Q: O Paser é uma substância controlada?

A: A substância ativa, o ácido aminossalicílico, é um agente antituberculoso e não está classificada como uma substância federalmente controlada nos Estados Unidos. Os perfis regulamentares e farmacológicos não a listam como uma substância com elevado potencial de abuso.


Q: O Paser causa dependência?

A: O Paser é um medicamento antituberculoso utilizado para tratar uma infeção bacteriana. Os perfis regulamentares e farmacológicos oficiais não indicam que o medicamento cause dependência ou habituação.


Q: É normal sentir cansaço após iniciar o Paser?

A: Os rótulos regulamentares oficiais do Paser listam a fadiga e o cansaço ou fraqueza invulgares como possíveis reações adversas. Estes efeitos podem estar relacionados com efeitos secundários gerais ou podem estar associados a reações sistémicas mais graves, que devem ser monitorizadas.

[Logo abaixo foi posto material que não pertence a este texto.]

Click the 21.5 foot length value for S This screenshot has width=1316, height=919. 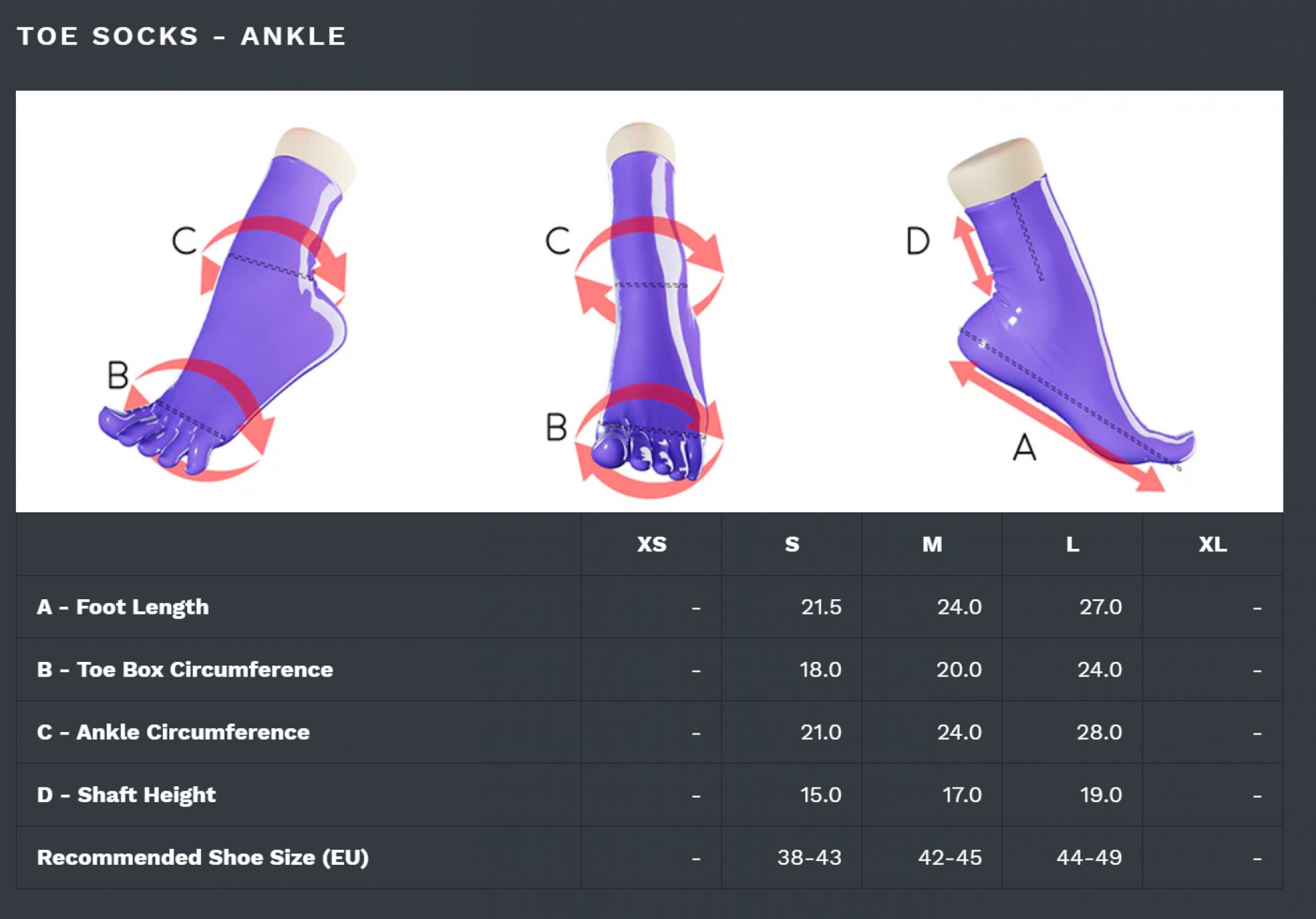[821, 607]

Q: Qual é a semivida do Paser?

A: A semivida de eliminação é uma medida de quão rapidamente o fármaco é eliminado da corrente sanguínea. Para a substância ativa do Paser, a semivida média de eliminação relatada em voluntários saudáveis é curta, tipicamente entre 26 e 40 minutos.

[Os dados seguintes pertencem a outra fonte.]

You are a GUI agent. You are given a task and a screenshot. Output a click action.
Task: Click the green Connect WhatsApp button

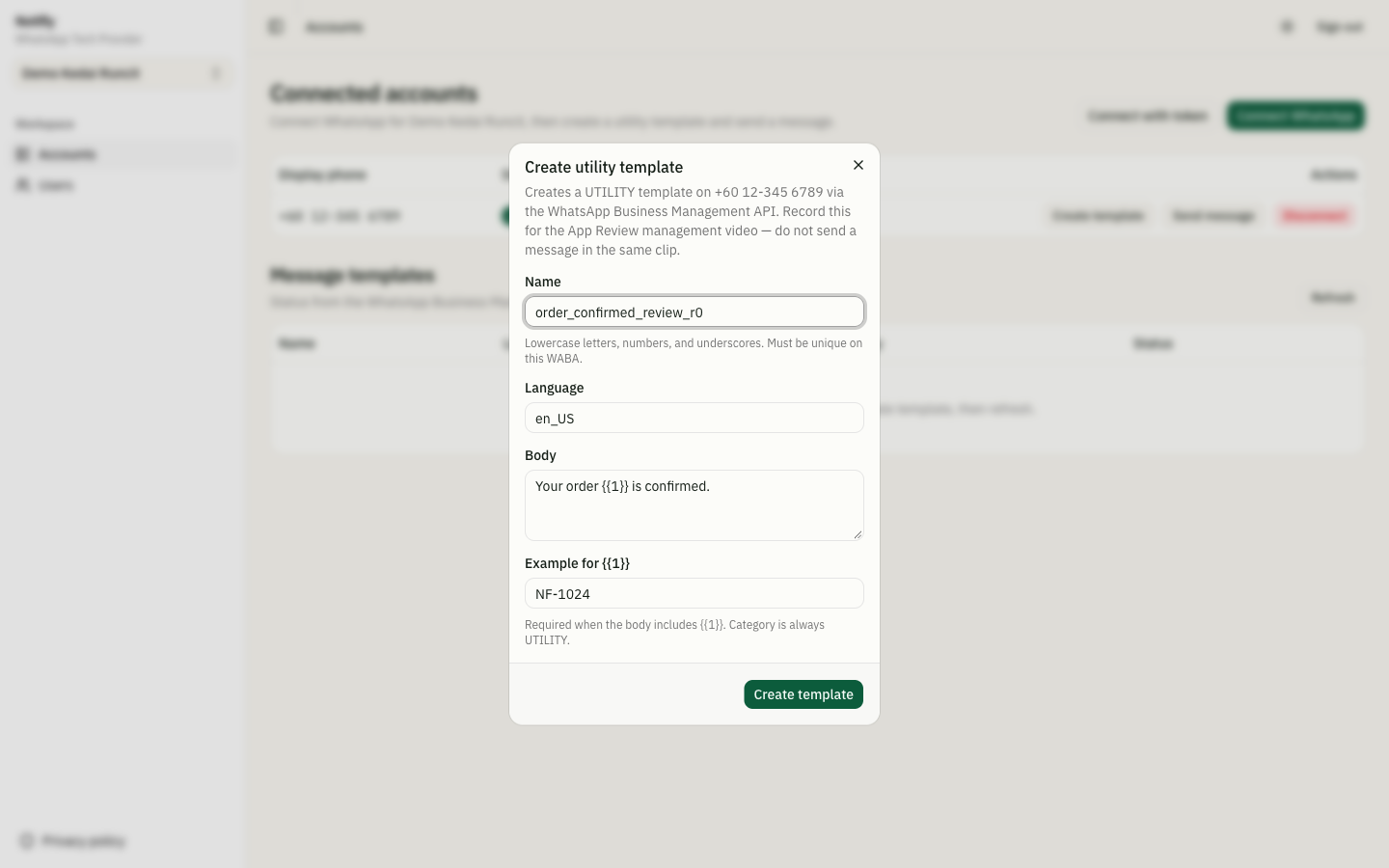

Q: Quanto tempo permanece o Paser no organismo após a última dose?

A: O fármaco é processado de forma relativamente rápida, dada a sua curta semivida de eliminação (menos de uma hora). No entanto, estudos farmacocinéticos mostram que concentrações mensuráveis da substância ativa no sangue são geralmente mantidas por aproximadamente 8 a 9 horas após uma dose única.


Q: O Paser é utilizado para outras condições além da principal listada?

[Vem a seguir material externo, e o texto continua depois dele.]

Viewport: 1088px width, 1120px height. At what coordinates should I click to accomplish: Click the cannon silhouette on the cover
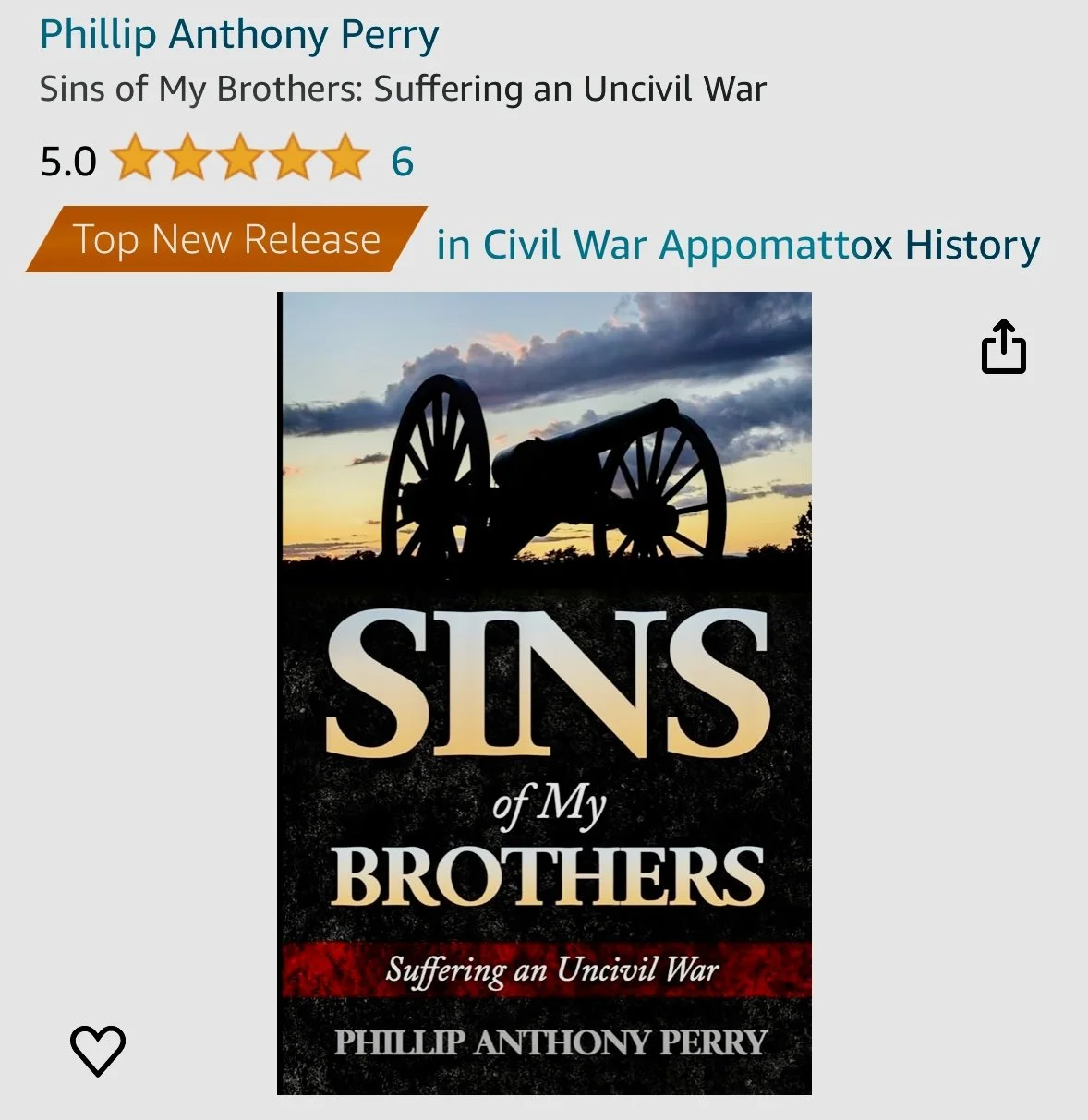click(553, 471)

A: A indicação regulamentar oficial do Paser é estritamente o tratamento da tuberculose em combinação com outros agentes antituberculosos. O medicamento não está formalmente rotulado ou indicado para utilização em qualquer outra condição.


Q: O Paser é isento de glúten ou de lactose?

A: Embora a lista oficial de ingredientes inativos não inclua tipicamente glúten ou lactose, a documentação regulamentar não fornece uma designação formal de 'isento de glúten' ou 'isento de lactose' para o produto comercial final.


Q: O Paser é um medicamento amplamente utilizado a nível mundial?

A: O Paser (ácido aminossalicílico) consta da Lista Modelo de Medicamentos Essenciais da Organização Mundial da Saúde (OMS). Esta classificação confirma o seu estatuto indispensável na saúde pública global para a gestão de doenças infecciosas graves, particularmente a tuberculose resistente.

Como Paser deve ser armazenado e descartado?

Requisitos de Armazenamento dos Grânulos de Paser

O Paser (para-aminosalicilato de sódio) deve ser armazenado sob condições ambientais específicas para manter a sua integridade. Os documentos regulamentares exigem que o produto seja mantido a uma temperatura inferior a 15 °C (59 °F), o que geralmente requer o armazenamento num frigorífico ou congelador. O medicamento deve ser protegido do calor excessivo, da luz e da humidade, devendo permanecer na sua saqueta ou recipiente original.

Estabilidade e Segurança Infantil

O produto não deve ser utilizado se os grânulos mudarem de cor para castanho escuro ou roxo, ou se a saqueta parecer inchada, uma vez que estes sinais indicam degradação. Como restrição de segurança obrigatória, o medicamento deve ser guardado fora do alcance e da vista das crianças.

Eliminação de Produto não Utilizado

O Paser não utilizado ou fora do prazo de validade deve ser eliminado de acordo com os requisitos locais. O método preferencial para a eliminação é através de um programa oficial de recolha de medicamentos. Se este não estiver disponível, o medicamento pode ser misturado com uma substância indeseável, colocado num recipiente selado e deitado no lixo doméstico.

Atenção! Sempre consulte um médico ou farmacêutico antes de usar pílulas ou medicamentos.